Rail Labor scores another win for FMLA
Rail Labor scored another major court victory in its ongoing battle to protect workers' rights under the Family and Medical Leave Act (FMLA).
On March 2, the three-judge panel of the U.S. Court of Appeals in the Seventh Circuit unanimously upheld the District Court's January 3 ruling in favor of the unions' challenge to the major rail carriers' decision to force employees to use their vacation and personal leave days for FMLA purposes, rather than at the times the employees choose as provided in the collective bargaining agreements.

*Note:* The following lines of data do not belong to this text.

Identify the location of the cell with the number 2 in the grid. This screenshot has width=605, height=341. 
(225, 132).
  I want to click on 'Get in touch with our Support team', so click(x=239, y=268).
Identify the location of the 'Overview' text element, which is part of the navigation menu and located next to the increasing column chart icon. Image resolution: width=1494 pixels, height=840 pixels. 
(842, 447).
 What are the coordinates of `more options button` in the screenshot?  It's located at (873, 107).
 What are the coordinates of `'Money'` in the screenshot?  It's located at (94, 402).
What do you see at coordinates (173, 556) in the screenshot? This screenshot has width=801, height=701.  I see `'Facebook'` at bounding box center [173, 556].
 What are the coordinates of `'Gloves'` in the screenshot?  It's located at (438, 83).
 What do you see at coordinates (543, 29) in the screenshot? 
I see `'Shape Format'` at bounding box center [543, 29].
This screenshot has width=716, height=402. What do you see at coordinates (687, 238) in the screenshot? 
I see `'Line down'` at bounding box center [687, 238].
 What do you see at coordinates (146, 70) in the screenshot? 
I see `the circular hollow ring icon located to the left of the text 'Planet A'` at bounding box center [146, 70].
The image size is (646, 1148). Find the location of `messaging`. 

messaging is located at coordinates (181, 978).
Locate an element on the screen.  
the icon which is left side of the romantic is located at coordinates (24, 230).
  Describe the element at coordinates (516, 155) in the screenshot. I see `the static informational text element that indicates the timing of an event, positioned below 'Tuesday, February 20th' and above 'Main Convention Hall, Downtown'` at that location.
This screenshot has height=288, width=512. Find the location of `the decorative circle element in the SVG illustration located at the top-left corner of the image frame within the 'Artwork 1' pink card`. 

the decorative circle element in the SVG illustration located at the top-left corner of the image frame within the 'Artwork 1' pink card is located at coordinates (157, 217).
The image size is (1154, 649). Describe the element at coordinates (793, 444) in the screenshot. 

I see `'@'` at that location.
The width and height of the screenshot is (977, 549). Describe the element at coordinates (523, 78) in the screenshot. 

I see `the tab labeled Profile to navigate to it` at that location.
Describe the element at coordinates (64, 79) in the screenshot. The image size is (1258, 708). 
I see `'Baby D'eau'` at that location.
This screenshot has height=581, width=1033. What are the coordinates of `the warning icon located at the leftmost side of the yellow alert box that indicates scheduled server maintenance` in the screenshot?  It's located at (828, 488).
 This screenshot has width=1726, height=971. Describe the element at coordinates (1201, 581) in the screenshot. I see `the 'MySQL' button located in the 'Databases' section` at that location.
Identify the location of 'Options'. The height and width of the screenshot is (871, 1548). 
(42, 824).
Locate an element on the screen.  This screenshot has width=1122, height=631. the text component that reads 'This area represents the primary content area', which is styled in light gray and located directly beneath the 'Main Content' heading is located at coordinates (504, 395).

The Court held that in order to do that, the carriers first have to bargain changes in the agreements under the Railway Labor Act.
"This is a hard fought victory for hard working railroaders," said Don Hahs, National President of the Brotherhood of Locomotive Engineers and Trainmen. "Many unions worked together to achieve this outcome, which is yet another sign of our unity and strength."
However, he cautioned that the carriers would possibly appeal the decision.
"We're not out of the woods yet," President Hahs said. "It's possible the carriers could appeal the decision again through the court system, or may attempt to take cases to arbitration. It would be unfortunate if railroads choose to do so, as we are confident any other court or arbitrator would rule on Rail Labor's behalf."
According to its decision, the Court "focus[ed its] discussion on the important principle at stake, rather than the intricate differences between various collective bargaining agreements."
The Court rejected the carriers' argument that reconciling the FMLA and the RLA meant that "the FMLA, being the newer and, in their view, the more specific Act, trumps the RLA and controls the situation, thus giving the carriers authority to unilaterally institute its anti-stacking policies." In the Court's opinion, the more specific needs of the railroad industry, its "special characteristics [and] unique problems," and how Congress determined they should be addressed - through mandatory Section 6 bargaining - prevail over the FMLA provision that merely permits employers to require substitution. The Court put it this way:
"Section 152 Seventh of the RLA tells railroads what they must not do - change working conditions except in the manner dictated by the agreements or in § 156, which requires notice, a conference, and, in some cases, mediation. Section 2612 of the FMLA simply tells employers what they may do - require substitution - not what they must do. A reasonable conclusion is that, while substitution is allowed, the carriers cannot require substitution without complying with procedures set out in the RLA. Using those procedures, the carriers can bargain for substitution provisions."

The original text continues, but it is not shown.